3. Safetyism suffocates culture, by replacing festivities steeped in heritage with managed events. Bonfire nights are cancelled if there’s any wind blowing, village fetes are stopped if there’s a risk of someone having an allergic reaction to homemade jam, and vigorous children’s games such as ‘British Bulldog’ are banished from the school playground. The insurance industry, through high cost of cover, helps to curtail activities that displease the authorities.

4. Dehumanising architecture proliferates on the skyline. On a scale much greater than in the social engineering of the 1960s, when swaths of terraced housing were replaced by concrete blocks and communities were moved en masse to new towns, construction is ever-upward. The physical landscape may retain remnants of the past, but churches, banks and pubs have closed, and the high street is in creeping desolation. Lessons from the recent past about the problems of high-rise living have been discarded. Smart Cities are being developed, with forests of steel-and-glass apartment blocks.

5. Expropriation of people’s property and assets is transferring all wealth to the elite. The World Economic Forum tells us that ‘you will own nothing and be happy’, but someone must own the capital. Generational inheritance will end, as shown by the extortionate tax on farms that have stayed in family ownership for centuries, forcing landowners to sell.

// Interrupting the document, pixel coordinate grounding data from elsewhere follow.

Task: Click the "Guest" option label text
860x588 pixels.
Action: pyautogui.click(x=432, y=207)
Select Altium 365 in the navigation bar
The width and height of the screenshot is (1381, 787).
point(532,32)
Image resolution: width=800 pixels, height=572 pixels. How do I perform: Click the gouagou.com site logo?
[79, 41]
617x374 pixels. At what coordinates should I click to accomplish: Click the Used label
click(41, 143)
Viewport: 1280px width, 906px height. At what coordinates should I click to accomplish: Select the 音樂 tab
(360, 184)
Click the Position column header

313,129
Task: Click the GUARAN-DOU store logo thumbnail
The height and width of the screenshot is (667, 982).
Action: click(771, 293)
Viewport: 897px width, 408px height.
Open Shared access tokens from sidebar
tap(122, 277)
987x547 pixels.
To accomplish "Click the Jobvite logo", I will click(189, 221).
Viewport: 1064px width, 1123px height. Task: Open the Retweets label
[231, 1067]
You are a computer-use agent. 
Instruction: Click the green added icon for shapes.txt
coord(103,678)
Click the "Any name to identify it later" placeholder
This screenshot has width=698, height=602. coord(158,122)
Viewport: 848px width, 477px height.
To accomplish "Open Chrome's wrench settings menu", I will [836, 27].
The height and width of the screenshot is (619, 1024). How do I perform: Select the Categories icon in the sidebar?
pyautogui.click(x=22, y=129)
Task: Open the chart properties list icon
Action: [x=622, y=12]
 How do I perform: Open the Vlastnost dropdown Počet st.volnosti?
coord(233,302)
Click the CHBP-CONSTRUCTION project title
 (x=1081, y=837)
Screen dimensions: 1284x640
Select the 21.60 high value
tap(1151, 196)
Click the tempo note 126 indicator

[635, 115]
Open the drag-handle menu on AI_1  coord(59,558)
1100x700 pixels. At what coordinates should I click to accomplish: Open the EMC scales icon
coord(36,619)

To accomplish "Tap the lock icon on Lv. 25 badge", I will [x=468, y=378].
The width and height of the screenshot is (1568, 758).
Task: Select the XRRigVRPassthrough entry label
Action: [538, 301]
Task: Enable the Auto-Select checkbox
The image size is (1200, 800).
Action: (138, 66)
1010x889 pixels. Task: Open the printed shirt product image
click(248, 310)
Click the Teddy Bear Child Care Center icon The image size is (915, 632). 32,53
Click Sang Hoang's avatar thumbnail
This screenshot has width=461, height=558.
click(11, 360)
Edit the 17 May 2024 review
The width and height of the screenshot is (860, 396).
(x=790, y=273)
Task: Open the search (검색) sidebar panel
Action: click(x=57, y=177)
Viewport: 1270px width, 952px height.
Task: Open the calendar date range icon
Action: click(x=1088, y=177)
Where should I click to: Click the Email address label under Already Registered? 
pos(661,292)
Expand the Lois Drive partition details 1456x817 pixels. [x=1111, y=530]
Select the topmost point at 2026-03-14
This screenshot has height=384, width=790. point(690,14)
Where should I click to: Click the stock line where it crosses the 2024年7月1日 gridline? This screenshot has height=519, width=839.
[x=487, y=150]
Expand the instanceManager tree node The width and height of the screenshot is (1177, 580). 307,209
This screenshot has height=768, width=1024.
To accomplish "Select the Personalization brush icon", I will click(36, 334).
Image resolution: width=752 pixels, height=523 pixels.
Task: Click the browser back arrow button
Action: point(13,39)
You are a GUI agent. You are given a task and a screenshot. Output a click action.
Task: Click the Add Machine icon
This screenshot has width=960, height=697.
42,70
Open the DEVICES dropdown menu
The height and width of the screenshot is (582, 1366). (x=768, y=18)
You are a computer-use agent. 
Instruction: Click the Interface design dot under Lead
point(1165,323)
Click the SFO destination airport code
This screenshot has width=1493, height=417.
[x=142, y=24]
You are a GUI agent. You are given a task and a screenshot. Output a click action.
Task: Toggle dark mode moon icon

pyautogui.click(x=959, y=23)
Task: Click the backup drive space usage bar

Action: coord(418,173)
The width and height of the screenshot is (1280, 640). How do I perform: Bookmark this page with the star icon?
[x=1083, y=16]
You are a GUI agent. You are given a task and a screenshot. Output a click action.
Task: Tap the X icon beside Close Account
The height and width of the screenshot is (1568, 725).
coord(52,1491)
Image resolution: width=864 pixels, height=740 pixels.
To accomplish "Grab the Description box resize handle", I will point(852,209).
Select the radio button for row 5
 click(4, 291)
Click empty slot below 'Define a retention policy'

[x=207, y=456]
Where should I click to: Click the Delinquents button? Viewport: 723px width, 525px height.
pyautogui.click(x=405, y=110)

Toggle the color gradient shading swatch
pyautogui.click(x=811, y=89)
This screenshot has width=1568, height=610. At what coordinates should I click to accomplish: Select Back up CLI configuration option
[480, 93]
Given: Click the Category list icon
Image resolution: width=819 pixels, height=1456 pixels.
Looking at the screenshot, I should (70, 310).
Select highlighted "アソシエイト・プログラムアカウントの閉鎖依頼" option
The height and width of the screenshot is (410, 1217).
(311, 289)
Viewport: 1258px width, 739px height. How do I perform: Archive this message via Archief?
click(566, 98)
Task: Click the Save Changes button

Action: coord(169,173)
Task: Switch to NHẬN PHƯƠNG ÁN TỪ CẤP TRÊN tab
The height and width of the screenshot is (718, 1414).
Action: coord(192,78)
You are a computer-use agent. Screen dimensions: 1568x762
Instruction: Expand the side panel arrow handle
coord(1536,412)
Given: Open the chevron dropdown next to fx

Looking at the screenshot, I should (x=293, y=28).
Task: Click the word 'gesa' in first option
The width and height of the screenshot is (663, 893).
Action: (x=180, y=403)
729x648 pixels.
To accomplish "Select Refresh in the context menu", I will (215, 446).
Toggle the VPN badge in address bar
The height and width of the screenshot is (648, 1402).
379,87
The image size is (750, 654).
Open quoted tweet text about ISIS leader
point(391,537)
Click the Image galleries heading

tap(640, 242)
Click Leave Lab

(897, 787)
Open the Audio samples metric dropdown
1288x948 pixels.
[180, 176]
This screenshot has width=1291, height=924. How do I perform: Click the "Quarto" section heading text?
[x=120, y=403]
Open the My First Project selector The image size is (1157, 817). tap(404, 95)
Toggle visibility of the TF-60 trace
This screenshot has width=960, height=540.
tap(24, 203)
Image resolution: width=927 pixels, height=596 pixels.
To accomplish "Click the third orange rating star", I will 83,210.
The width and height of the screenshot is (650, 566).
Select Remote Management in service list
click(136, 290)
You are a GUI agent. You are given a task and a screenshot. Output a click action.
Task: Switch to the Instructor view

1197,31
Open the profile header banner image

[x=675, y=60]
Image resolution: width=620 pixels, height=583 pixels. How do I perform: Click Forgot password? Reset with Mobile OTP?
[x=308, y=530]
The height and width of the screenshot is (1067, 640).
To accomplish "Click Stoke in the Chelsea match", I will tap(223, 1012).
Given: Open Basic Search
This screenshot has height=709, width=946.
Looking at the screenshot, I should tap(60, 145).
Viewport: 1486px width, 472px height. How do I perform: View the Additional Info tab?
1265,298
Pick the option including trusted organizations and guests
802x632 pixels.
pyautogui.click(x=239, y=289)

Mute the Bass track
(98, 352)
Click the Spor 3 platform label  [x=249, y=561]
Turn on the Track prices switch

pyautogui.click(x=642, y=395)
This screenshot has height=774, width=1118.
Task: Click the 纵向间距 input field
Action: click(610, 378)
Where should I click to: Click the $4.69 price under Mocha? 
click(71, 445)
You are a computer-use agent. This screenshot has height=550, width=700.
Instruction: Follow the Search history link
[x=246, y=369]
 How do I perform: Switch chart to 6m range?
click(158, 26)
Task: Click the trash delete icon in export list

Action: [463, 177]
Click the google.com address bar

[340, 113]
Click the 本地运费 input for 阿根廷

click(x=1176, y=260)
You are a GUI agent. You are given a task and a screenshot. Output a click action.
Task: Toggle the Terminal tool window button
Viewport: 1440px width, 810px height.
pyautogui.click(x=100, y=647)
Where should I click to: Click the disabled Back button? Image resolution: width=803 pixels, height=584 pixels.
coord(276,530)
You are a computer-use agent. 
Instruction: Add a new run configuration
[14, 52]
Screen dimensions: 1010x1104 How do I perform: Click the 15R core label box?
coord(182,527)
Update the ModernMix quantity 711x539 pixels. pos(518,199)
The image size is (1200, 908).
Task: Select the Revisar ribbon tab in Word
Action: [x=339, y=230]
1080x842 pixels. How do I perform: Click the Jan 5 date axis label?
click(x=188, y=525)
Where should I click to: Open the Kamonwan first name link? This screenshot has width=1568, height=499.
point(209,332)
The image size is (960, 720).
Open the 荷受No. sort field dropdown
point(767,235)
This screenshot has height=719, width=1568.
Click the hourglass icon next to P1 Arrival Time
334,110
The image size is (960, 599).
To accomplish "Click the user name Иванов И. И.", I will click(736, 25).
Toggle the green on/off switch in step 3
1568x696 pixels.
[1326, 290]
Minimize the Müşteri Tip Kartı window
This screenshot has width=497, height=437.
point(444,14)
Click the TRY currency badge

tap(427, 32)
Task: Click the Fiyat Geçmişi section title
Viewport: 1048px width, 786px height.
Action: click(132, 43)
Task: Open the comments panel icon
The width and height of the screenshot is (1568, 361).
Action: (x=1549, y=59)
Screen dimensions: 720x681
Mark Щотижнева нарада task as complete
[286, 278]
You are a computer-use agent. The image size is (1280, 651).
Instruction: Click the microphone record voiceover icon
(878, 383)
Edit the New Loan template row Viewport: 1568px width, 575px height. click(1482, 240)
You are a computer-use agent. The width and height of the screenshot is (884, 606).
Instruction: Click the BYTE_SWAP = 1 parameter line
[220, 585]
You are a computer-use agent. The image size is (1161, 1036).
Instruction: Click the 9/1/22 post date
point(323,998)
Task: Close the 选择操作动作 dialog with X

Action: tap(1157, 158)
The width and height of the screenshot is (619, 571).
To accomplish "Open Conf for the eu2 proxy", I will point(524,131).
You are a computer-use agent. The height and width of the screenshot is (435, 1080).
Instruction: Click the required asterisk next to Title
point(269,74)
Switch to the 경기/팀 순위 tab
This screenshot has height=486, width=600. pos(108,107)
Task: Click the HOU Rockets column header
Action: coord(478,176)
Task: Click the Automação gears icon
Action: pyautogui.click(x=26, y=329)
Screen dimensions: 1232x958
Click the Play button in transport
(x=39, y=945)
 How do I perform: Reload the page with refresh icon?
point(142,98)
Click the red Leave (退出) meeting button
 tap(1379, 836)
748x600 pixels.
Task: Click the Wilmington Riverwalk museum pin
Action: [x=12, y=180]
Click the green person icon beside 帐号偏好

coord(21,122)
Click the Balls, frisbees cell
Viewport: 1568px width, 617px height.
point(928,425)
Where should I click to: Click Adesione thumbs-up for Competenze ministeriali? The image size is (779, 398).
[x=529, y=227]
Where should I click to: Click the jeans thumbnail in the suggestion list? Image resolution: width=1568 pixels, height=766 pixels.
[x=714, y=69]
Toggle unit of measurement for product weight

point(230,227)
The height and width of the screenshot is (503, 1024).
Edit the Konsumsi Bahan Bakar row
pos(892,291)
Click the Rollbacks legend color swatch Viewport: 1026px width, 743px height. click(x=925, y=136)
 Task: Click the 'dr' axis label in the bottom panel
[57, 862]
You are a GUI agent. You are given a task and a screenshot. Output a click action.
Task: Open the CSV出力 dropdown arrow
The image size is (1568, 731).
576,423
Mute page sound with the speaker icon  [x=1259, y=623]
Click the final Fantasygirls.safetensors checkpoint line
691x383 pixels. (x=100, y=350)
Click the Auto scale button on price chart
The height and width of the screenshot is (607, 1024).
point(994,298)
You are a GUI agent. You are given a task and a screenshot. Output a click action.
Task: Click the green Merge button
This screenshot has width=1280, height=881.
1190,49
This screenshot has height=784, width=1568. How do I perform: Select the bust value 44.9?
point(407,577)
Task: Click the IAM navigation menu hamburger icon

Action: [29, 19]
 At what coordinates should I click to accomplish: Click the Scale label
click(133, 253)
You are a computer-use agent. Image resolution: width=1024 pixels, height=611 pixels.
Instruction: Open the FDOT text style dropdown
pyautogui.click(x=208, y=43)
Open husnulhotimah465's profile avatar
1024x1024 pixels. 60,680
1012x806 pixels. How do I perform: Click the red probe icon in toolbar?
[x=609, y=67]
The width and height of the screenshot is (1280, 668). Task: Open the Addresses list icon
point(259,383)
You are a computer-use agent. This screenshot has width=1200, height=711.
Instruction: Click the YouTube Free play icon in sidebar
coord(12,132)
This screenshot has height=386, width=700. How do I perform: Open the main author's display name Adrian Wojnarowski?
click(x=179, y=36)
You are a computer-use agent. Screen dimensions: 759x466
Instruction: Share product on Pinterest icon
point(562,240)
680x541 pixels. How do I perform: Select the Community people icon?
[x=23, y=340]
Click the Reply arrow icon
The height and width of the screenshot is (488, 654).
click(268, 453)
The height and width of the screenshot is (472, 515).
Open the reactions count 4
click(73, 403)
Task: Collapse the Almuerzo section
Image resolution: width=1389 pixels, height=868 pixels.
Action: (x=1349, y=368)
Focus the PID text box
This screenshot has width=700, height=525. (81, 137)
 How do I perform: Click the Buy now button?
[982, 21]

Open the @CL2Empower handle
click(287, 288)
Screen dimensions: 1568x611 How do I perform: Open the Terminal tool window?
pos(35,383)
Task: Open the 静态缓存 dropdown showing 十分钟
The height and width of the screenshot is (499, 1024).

6. Mass migration has led to many people of the host country feeling marginalised and alienated. Despite the platitudes about multiculturalism, social cohesion has declined as the identity and loyalty of recent incomers is tied to their kith and kin, with little sense of shared belonging. That’s what our rulers want. Rootless cosmopolitans (the ‘Anywheres’ described by David Goodhart) always prefer things foreign or exotic to the predictable and homely, but now shire folk and the indigenous working class (‘Somewheres’) are finding themselves in a timeless Nowhere.

7. Rapid technological development is displacing people from physical to virtual reality. While the present is most visibly changing in demographic transformation, the near future poses an existential threat to humanity, making inter cultural tensions seem like a picnic in the park. The future, if the technocrats get their way, is transhumanism.

The United Nations Convention on the Prevention and Punishment of the Crime of Genocide (1948) defines genocide as the killing of a national, ethnic, racial or religious group. But there is also the concept of cultural genocide, as devised by Raphael Lemkin, entailing ‘systematic and organized destruction of the cultural heritage’.

A culture can be wiped out without a shot being fired. The technocrats have been playing a long game, preparing for a post-cultural, post-temporal future. Chronocide is a crime against humanity.